Gene Program Database Creation
This notebook creates a “gene program database” file (gpdb_tf.csv) for running Tripso, where column names are gene program names and the values are the genes in the gene program. Here we start from a selection of manually curated gene programs of intetest (gp_curated.csv). Here, the gene programs correspond to transcriptor factor regulons, where the list of input transcription factors were selected based on a literature search, and the target genes were obtained from CollecTRI (paper, github). To ensure that selected gene programs have sufficient gene coverage across cells, we filter gene programs based on their expression patterns in the bone marrow dataset. Empirically, we find that below 5 GP genes expressed per cell on average, Tripso does not learn meaningful representations.
Inputs:
data/processed/zeng.h5ad: h5ad object with gene epxression datagp_curated.csv: Manually curated set of gene programs
Outputs:
gpdb_tf.csv: Filtered gene program database for Tripso model training
Purpose: Quality control step to ensure gene programs are relevant for the dataset of interest before tokenization and model training.
import pandas as pd
import scanpy as sc
import numpy as np
import os
Load data
zeng = sc.read_h5ad('data/processed/zeng.h5ad')
zeng
AnnData object with n_obs × n_vars = 263159 × 27571
obs: 'AuthorCellType', 'AuthorCellType_Broad', 'cell_type', 'Sorting', 'Study', 'donor', 'sex', 'development_stage', 'age_group', 'n_counts'
var: 'HCA_Hay2018', 'Oetjen2018', 'Granja2019', 'Mende2022', 'Setty2019', 'Ainciburu2023', 'HVG_intersect3000', 'nCells_Detected', 'nDatasets_Detected', 'feature_name', 'feature_reference', 'feature_biotype', 'feature_length', 'feature_type', 'ensembl_id'
For each GP, check average number of genes per cell
→ from this can filter GP with low number of genes
gpdb = pd.read_csv('gp_curated.csv')
print('Selected gene programs:', *gpdb.columns)

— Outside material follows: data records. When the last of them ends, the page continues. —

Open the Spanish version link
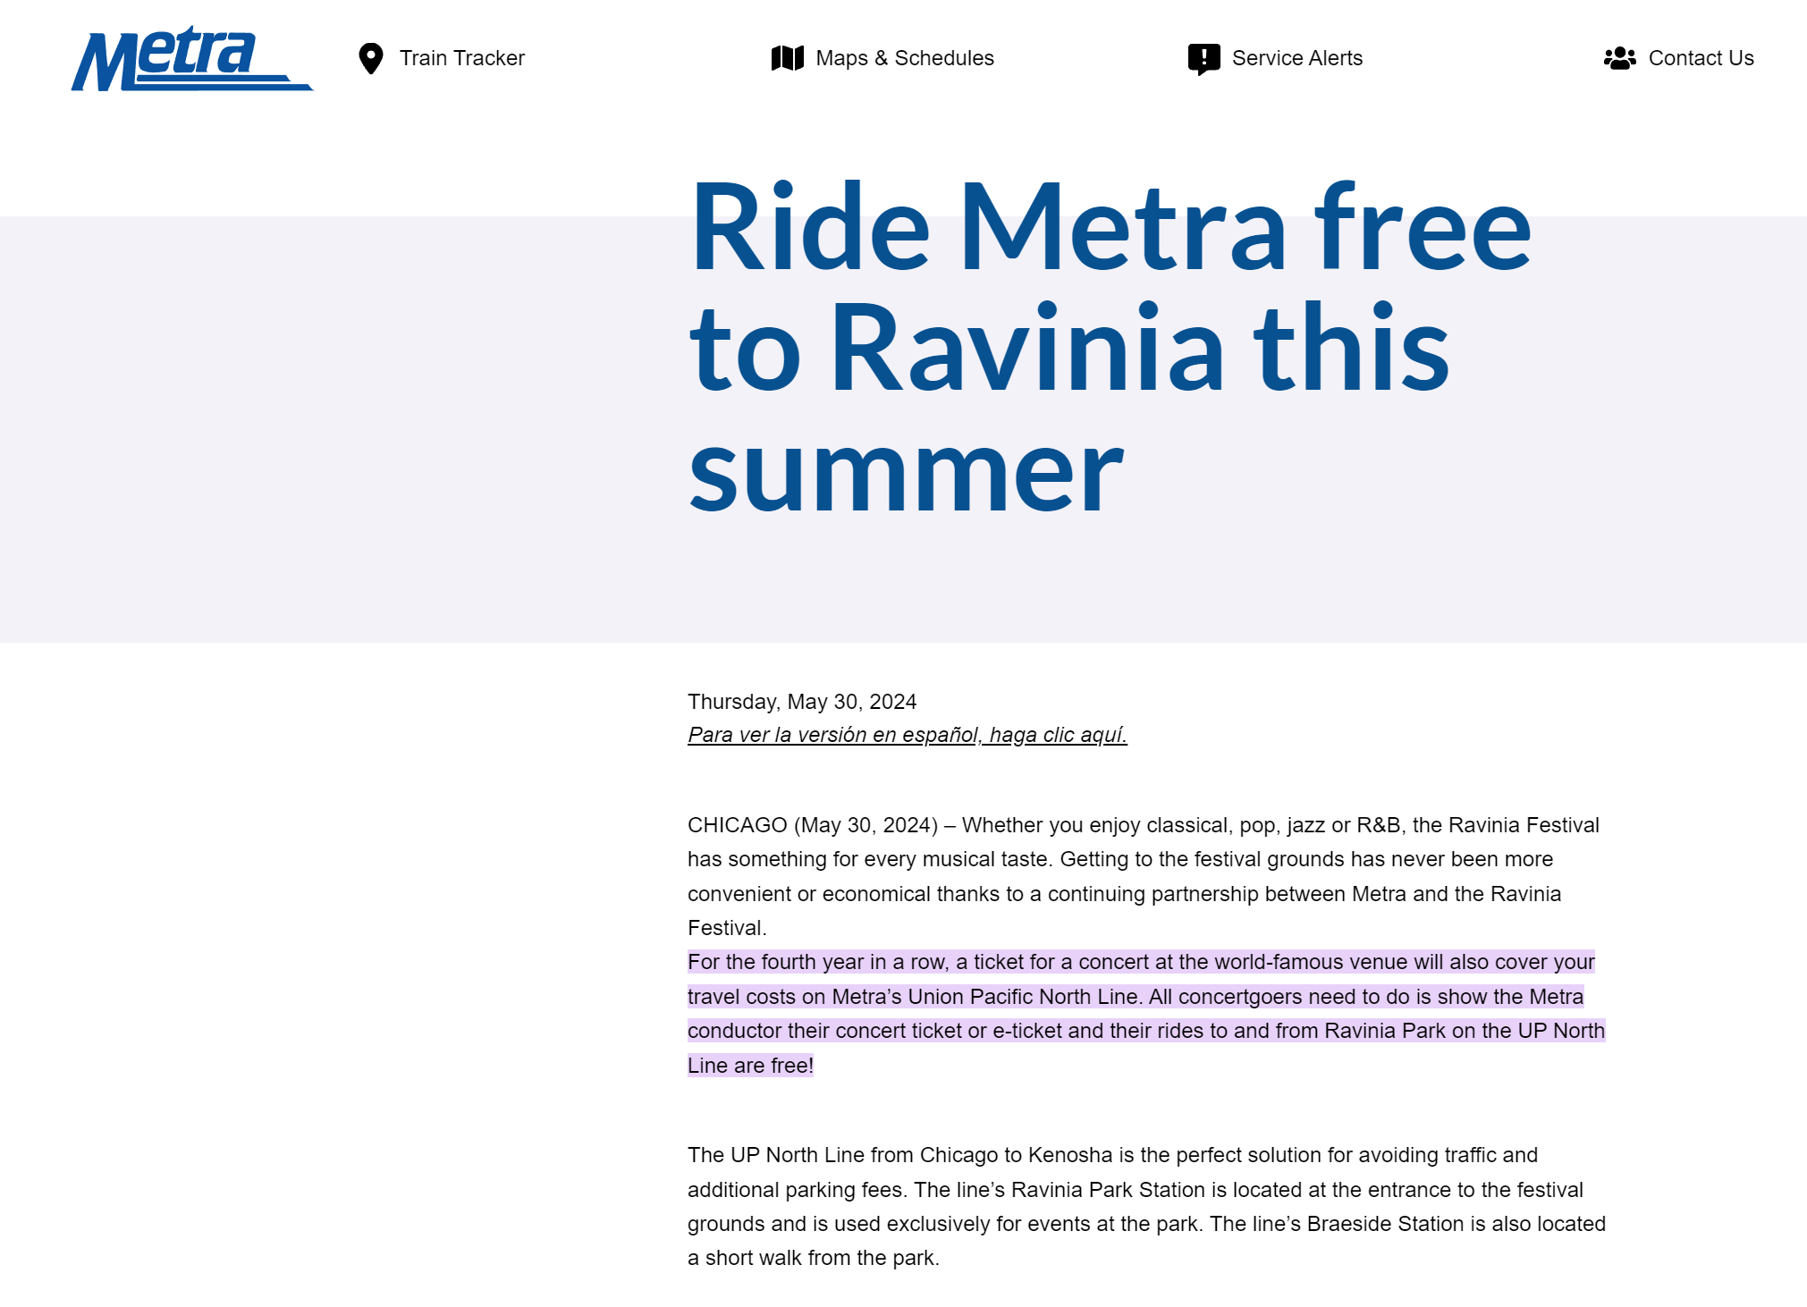Viewport: 1807px width, 1307px height. [907, 735]
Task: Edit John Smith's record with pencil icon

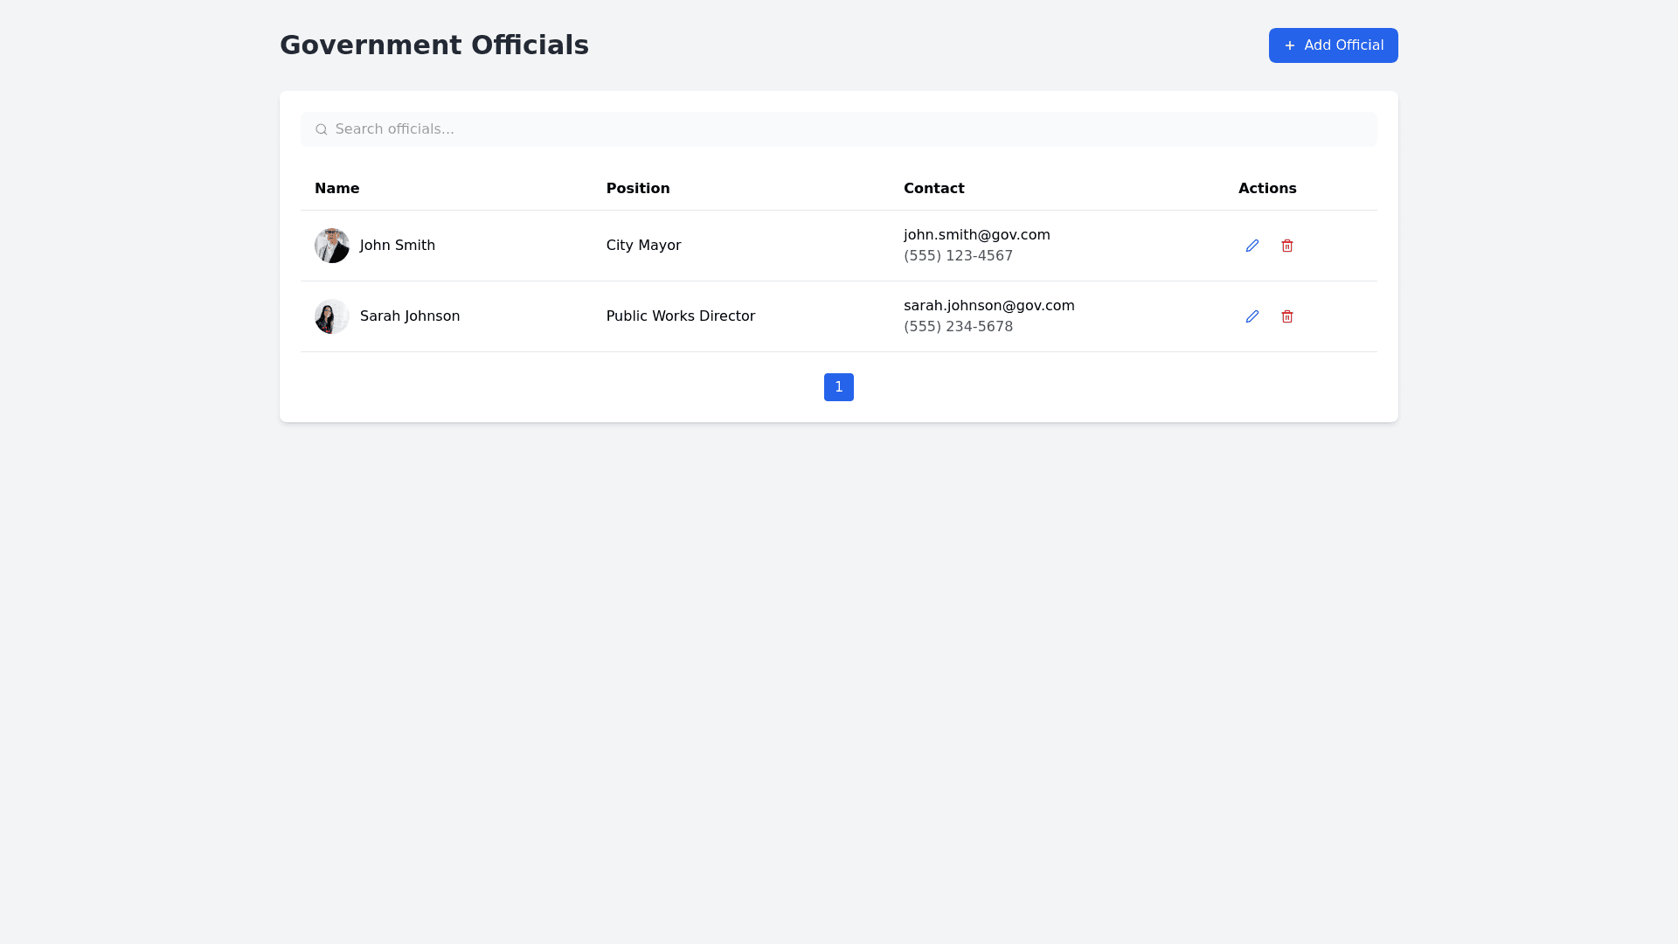Action: click(1252, 246)
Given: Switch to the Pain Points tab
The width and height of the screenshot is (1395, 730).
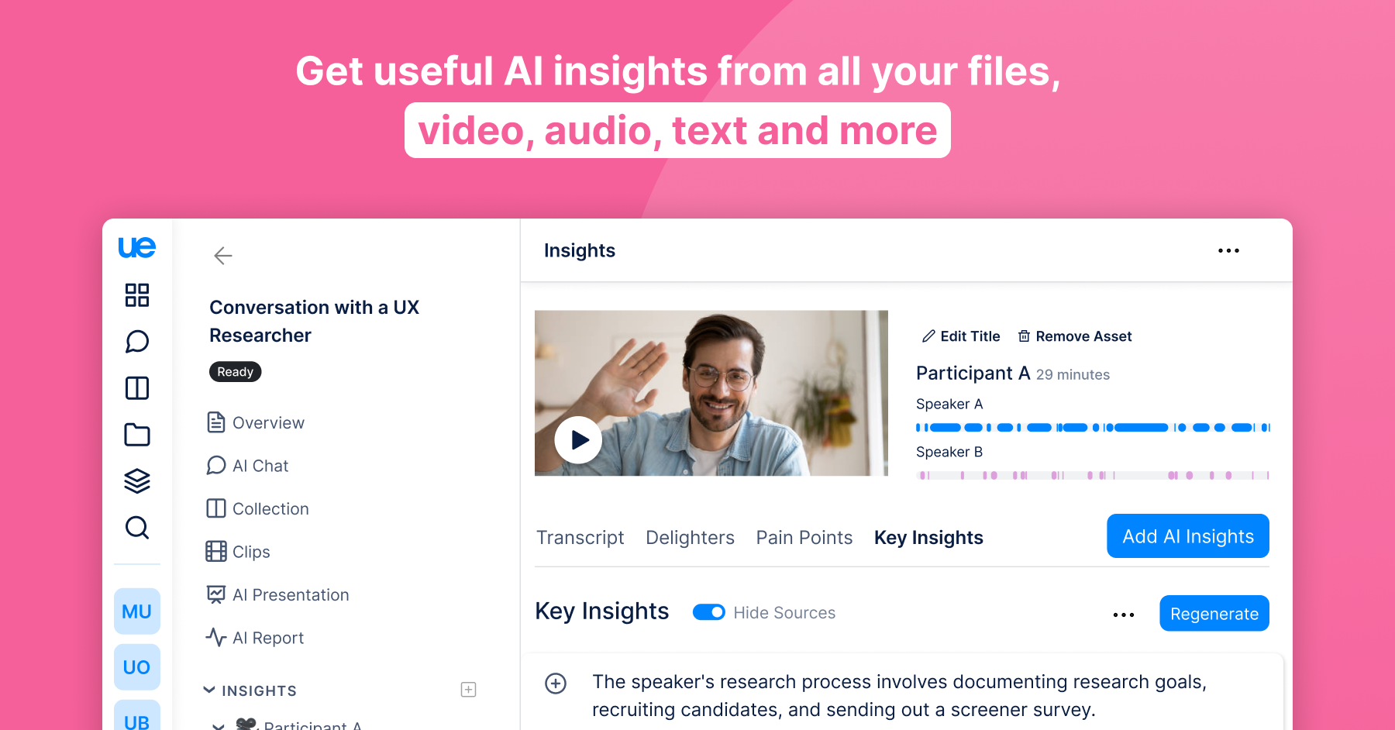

Selected gene programs: GP_USF1 GP_NFE2L2 GP_RUNX1 GP_FOXO3 GP_MYB GP_E2F4 GP_IRF1 GP_GATA1 GP_CTCF GP_MYCN GP_ATF4 GP_ATF3 GP_JUNB GP_JUND GP_GATA2 GP_DDIT3 GP_TAL1 GP_FLI1 GP_ELF1 GP_RUNX3 GP_KLF2 GP_PRDM1 GP_IRF2 GP_NR2C2 GP_ERG GP_IKZF1 GP_SNAI2 GP_NFYB GP_HOXA9 GP_IRF5 GP_ZBTB7A GP_KLF1 GP_LMO2 GP_NFIX GP_ETV6 GP_MEIS1 GP_SOX6 GP_NFE2
gp_to_drop = []
for gp in gpdb.columns:
print(f"Processing gene group: {gp}") # Print the name of the current gene group
genes = gpdb[gp].dropna().values # Get the list of non-null gene names in the current group
# Subset adata to only include genes that are in the current list of genes
bdata = zeng[:, zeng.var.index.isin(genes)]
# Calculate the number of genes with non-zero expression in each cell
non_zero_counts = (bdata.X > 0).sum(axis=1) # Sum of non-zero values for each row (cell)
# Calculate the average number of genes with non-zero expression per cell
average_non_zero_genes = non_zero_counts.mean()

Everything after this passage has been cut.